Screening new gene markers for gluten detection in foods

• Three real-time PCR systems to detect gluten-containing cereals were developed.
• DNA sequences encoding α2-gliadin, agglutinin isolectin and thioredoxin h proteins.
• Assessing the performance of the three methods.
• α2-Gliadin method revealed the highest sensitivity.
• High specificity for detecting wheat, barley and rye.

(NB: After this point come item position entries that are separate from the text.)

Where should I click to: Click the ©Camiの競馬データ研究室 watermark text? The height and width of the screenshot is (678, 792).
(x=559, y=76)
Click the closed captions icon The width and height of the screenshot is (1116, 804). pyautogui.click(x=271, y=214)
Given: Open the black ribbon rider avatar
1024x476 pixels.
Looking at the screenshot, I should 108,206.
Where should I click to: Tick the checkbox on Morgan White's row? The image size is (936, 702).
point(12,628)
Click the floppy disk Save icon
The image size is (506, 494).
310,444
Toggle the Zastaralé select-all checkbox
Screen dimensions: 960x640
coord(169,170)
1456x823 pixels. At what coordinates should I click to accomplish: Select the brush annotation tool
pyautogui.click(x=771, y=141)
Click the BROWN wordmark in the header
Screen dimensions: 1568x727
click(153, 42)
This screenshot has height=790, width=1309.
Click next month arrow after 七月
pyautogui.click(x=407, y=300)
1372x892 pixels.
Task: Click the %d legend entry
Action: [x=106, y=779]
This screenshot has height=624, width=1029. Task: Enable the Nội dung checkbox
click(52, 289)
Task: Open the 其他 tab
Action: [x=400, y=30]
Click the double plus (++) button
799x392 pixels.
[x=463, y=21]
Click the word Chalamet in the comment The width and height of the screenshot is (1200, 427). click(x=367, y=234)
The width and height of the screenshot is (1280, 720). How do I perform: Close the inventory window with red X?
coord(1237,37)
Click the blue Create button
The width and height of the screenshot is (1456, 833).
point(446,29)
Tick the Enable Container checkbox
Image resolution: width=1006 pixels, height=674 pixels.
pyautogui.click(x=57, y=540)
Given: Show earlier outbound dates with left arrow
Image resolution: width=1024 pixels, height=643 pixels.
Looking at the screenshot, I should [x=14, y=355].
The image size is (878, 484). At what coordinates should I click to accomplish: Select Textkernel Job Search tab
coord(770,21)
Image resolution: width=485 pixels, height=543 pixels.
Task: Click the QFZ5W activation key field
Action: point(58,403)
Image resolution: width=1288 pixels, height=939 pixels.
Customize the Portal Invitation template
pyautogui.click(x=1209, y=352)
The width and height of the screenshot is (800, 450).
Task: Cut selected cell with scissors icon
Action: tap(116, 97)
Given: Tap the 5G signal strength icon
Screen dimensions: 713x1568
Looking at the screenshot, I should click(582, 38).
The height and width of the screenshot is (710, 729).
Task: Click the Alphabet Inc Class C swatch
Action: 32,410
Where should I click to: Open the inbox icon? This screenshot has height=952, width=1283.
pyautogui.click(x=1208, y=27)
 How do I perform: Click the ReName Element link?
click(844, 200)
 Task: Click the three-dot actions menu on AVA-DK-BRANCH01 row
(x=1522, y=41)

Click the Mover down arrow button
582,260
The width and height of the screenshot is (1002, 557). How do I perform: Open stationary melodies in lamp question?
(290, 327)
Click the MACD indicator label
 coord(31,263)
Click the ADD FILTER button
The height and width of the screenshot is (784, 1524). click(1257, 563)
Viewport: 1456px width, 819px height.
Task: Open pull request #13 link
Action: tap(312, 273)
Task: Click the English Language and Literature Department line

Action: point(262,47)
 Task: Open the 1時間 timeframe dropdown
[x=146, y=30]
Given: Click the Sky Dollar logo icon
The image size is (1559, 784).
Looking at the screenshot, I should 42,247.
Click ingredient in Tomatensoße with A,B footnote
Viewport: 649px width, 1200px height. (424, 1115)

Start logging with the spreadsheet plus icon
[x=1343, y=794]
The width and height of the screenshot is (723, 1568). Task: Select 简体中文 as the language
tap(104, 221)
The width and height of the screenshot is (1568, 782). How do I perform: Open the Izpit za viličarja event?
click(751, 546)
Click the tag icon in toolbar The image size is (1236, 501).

In the present work, three DNA sequences encoding wheat proteins (α2-gliadin, agglutinin isolectin and thioredoxin h) were compared to trace gluten-containing cereals in food products. Quantitative real-time PCR methods using hydrolysis probes were successfully developed to target the three sequences for the detection of wheat DNA. The comparison of the three systems highlights the best sensitivity when tracing the α2-gliadin marker sequence, showing an absolute limit of detection (LOD) of 2 pg of wheat DNA and a relative LOD of 0.005% (50 mg/kg) of wheat in soybean, which corresponds to 4.5 mg/kg of gluten. All the systems reveal high specificity for detecting other gluten-containing cereals, such as barley and rye. Therefore, the developed real-time PCR systems can be used as non-immunological tools to confirm the presence of gluten-containing cereals in foods, towards the safety of celiac patients and wheat allergic individuals.